Up-regulation of thioesterase superfamily member 2 in skeletal muscle promotes hepatic steatosis and insulin resistance in mice

Background and Aims Thioesterase superfamily member 2 (Them2) is highly expressed in liver and oxidative tissues, where it hydrolyzes long-chain fatty acyl-CoA esters to free fatty acids and CoA. Although mice globally lacking Them2 (Them2(-/-)) are protected against diet-induced obesity, hepatic steatosis (HS), and insulin resistance (IR), liver-specific Them2(-/-) mice remain susceptible. The aim of this study was to test whether Them2 activity in extrahepatic oxidative tissues is a primary determinant of HS and IR. Approach and Results Upon observing IR and up-regulation of Them2 in skeletal, but not cardiac, muscle of high-fat-diet (HFD)-fed wild-type compared to Them2(-/-) mice, we created mice with Them2 specifically deleted in skeletal (S-Them2(-/-)) and cardiac muscle (C-Them2(-/-)), as well as in adipose tissue (A-Them2(-/-)).
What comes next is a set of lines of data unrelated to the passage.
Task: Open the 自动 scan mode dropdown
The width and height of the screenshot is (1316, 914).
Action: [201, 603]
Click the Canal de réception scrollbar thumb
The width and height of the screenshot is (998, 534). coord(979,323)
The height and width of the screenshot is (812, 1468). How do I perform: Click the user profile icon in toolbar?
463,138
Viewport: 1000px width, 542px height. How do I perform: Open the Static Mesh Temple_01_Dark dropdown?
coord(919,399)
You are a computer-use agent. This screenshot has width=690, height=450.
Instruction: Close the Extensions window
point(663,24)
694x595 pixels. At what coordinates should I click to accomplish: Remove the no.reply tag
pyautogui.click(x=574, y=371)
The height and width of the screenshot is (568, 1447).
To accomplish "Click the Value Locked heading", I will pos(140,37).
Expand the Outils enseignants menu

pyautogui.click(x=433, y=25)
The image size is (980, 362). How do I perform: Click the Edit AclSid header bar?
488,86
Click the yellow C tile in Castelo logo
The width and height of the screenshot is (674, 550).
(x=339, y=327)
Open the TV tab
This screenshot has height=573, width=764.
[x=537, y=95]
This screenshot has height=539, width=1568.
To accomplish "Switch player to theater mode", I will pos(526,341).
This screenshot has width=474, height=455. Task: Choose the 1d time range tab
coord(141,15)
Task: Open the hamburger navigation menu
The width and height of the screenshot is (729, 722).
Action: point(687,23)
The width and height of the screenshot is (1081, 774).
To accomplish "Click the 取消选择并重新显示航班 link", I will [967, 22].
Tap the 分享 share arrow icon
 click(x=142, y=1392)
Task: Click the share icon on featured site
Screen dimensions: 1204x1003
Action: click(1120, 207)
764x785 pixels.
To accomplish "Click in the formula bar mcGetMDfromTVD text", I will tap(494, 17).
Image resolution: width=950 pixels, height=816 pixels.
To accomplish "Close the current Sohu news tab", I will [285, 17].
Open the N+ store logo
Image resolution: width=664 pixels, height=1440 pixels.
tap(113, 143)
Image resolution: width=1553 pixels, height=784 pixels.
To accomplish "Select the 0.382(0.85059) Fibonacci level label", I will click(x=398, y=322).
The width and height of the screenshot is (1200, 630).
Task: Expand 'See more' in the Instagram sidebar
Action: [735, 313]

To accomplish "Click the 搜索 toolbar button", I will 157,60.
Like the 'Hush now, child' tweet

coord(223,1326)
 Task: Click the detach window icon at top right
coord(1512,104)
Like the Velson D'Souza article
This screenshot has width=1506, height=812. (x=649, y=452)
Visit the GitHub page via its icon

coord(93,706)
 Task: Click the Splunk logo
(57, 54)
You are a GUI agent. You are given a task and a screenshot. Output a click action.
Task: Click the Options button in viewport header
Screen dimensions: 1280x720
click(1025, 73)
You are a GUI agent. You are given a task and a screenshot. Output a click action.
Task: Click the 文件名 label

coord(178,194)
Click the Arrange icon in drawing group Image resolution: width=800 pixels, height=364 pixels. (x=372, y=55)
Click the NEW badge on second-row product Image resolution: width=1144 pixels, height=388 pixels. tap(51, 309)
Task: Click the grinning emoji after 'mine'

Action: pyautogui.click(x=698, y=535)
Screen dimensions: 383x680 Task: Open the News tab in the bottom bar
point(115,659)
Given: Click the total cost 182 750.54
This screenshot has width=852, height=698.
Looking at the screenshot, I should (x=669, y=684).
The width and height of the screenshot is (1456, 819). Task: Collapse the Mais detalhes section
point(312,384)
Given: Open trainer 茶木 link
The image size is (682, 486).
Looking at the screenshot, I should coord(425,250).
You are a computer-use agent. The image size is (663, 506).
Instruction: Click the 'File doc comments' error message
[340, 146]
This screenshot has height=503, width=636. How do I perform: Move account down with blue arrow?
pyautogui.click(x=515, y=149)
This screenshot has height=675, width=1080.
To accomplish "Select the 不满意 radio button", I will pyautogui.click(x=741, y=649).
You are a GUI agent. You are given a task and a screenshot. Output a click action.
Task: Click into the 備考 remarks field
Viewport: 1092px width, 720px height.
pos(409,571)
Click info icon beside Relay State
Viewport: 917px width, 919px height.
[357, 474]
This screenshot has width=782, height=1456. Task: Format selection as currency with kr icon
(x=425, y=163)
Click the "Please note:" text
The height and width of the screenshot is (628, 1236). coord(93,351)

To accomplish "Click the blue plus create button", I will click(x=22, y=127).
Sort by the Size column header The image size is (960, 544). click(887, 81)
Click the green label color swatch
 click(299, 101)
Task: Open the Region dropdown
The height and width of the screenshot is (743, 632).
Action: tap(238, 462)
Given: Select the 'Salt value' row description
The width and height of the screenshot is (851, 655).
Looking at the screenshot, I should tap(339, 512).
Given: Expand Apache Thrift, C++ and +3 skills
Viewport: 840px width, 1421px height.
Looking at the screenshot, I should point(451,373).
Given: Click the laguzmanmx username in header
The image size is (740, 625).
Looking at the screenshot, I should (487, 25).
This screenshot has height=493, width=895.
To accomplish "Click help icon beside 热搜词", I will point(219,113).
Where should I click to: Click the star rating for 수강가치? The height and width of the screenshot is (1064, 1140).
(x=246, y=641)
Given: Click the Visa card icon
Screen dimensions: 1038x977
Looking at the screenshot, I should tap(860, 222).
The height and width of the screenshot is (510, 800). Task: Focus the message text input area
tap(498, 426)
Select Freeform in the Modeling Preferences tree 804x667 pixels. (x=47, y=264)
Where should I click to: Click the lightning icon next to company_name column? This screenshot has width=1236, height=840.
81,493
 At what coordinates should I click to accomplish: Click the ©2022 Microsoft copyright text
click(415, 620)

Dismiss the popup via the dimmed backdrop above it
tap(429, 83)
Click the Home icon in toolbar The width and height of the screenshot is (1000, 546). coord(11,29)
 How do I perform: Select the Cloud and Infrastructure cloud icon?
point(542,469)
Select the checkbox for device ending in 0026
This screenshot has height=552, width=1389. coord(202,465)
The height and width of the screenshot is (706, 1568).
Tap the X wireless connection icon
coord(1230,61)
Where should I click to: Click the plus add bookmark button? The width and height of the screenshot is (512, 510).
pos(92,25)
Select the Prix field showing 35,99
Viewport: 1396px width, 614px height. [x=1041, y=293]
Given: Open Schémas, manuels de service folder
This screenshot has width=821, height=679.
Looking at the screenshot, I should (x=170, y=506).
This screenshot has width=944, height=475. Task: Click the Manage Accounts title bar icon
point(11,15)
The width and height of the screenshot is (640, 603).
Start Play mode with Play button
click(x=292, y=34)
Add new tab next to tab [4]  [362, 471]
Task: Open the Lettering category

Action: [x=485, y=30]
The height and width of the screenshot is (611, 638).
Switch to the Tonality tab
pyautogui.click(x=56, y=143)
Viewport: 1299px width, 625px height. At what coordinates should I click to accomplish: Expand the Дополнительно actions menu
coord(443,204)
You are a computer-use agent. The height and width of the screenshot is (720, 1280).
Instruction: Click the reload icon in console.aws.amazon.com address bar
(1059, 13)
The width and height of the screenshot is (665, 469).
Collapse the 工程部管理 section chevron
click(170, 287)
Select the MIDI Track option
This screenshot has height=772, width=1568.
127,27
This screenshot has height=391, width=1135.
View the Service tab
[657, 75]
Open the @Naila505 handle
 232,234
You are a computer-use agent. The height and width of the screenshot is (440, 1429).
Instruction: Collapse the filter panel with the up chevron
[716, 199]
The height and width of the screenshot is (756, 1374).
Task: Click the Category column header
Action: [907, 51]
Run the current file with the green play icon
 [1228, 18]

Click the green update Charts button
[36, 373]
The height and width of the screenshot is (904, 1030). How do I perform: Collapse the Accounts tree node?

When fed an HFD, S-Them2(-/-), but not C-Them2(-/-) or A-Them2(-/-), mice exhibited reduced weight gain and improved glucose homeostasis and insulin sensitivity. Reconstitution of Them2 expression in skeletal muscle of global Them2(-/-) mice, using adeno-associated virus, was sufficient to restore excess weight gain. Increased rates of fatty acid oxidation in skeletal muscle of S-Them2(-/-) mice contributed to protection from HFD-induced HS by increasing VLDL triglyceride secretion rates in response to greater demand. Increases in insulin sensitivity were further attributable to alterations in production of skeletal muscle metabolites, including short-chain fatty acids, branched-chain amino acids, and pentose phosphate pathway intermediates, as well as in expression of myokines that modulate insulin responsiveness. Conclusions These results reveal a key role for skeletal muscle Them2 in the pathogenesis of HS and IR and implicate it as a target in the management of NAFLD.